Дом ухмыляется, его грудь сотрясает тихий смех. Он хватает меня за руку и ведёт по гравию к нашей машине — единственной оставшейся на стоянке.
— Может, дам тебе её поносить, — усмехается он, открывая для меня дверь. И я снова замечаю, что не напрягаюсь от его заботливого жеста.
Потому что мы друзья. Я просто хороший друг, как и хотел Джош.
Я могла бы догадаться, что даже снегопад не сможет заставить Дома потерять контроль над машиной. Пока мы выезжаем с парковки, хлопья становятся всё больше, но он лишь включает полный привод и уверенно ведёт нас сквозь бурю.
В Северную Дакоту сегодня мы не поедем. Решаем испытать удачу и заселиться в тот мотель, который я забронировала вчера. Пока я ввожу адрес в его телефон, на экране всплывает входящее сообщение.
— У тебя сообщение от Адама.
— Прочитай. — Дом не отрывает взгляда от дороги, которая стремительно превращается в белую пустыню.
Я с преувеличенной серьёзностью прочищаю горло, пытаясь подражать младшему брату Дома.
— Адам: Мне нужен совет по поводу одной возможности.
Сообщение детализирует предложение — известный мастер по изготовлению авторской мебели предложил Адаму оплачиваемую работу в своей мастерской после выпуска.

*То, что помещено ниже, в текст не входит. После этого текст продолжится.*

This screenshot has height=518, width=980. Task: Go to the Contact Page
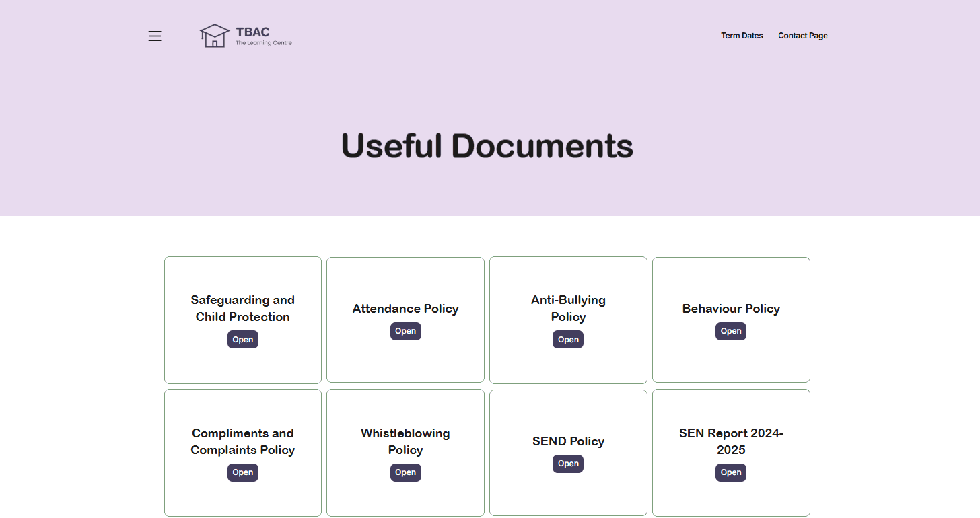(802, 35)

Но он сомневается, стоит ли отказываться от плавания, ведь план всегда был — Олимпиада.
Я видела работы Адама в соцсетях, когда он выкладывал фото и видео. Но даже не догадывалась, что для него это не просто хобби. В груди скребётся вина. Надо было держать связь. Теперь Адам и Картер — почти чужие. Между нами столько всего нужно восстановить, столько я упустила, пока пряталась на другом конце страны.

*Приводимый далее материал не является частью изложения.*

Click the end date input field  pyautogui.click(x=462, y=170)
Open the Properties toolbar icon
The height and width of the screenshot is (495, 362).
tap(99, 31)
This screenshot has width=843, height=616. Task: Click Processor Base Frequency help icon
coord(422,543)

— Что ответить? — спрашиваю я.
Дом опирается левым локтем о дверцу, задумчиво прикусывает нижнюю губу. И моё предательское тело тут же отзывается лёгким жаром.
— Напиши, что я наберу его завтра, обсудим.
— Поняла, — начинаю печатать. — Сколько эмодзи вставить?
— Ноль.
— Значит, три. Лицо с поднятой бровью — чтобы он понял, что ты серьёзно обдумываешь его вопрос. Улыбка с сердечками — чтобы он знал, что ты ценишь, что он обратился именно к тебе. А третье какое?
— Мэдди… — В его голосе звучит предупреждение.
— Я зацелованный смайлик обожаю…
— Я торможу.
— Ладно-ладно! Без эмодзи. Но не вини меня, если твоя сухая фраза покажется ему отпиской.
Пока я дразнила его, сообщение уже ушло. Адам тут же прислал лайк. Я возвращаю телефон на крепление, чтобы Дом не потерял маршрут, и надеюсь, что мы доберёмся до мотеля, пока снег не усилился.
Проходит несколько километров, прежде чем я задаю вопрос, который всё это время крутился у меня в голове.
— Как думаешь, почему он написал тебе, а не родителям? Про эту стажировку?
Мистер Перри хоть и загружен работой, но явно любит детей и всегда находит для них время. А Эмилия — одна из самых добрых женщин, которых я знаю. Она бы обрадовалась, услышав о предложении Адама.
Я никогда не звонила Сесилии, потому что ей никогда не было до меня дела. Я всегда звонила Джошу. Или справлялась сама. Похоже, теперь у меня остался только второй вариант.
Дом наклоняет голову, с хрустом разминая шею.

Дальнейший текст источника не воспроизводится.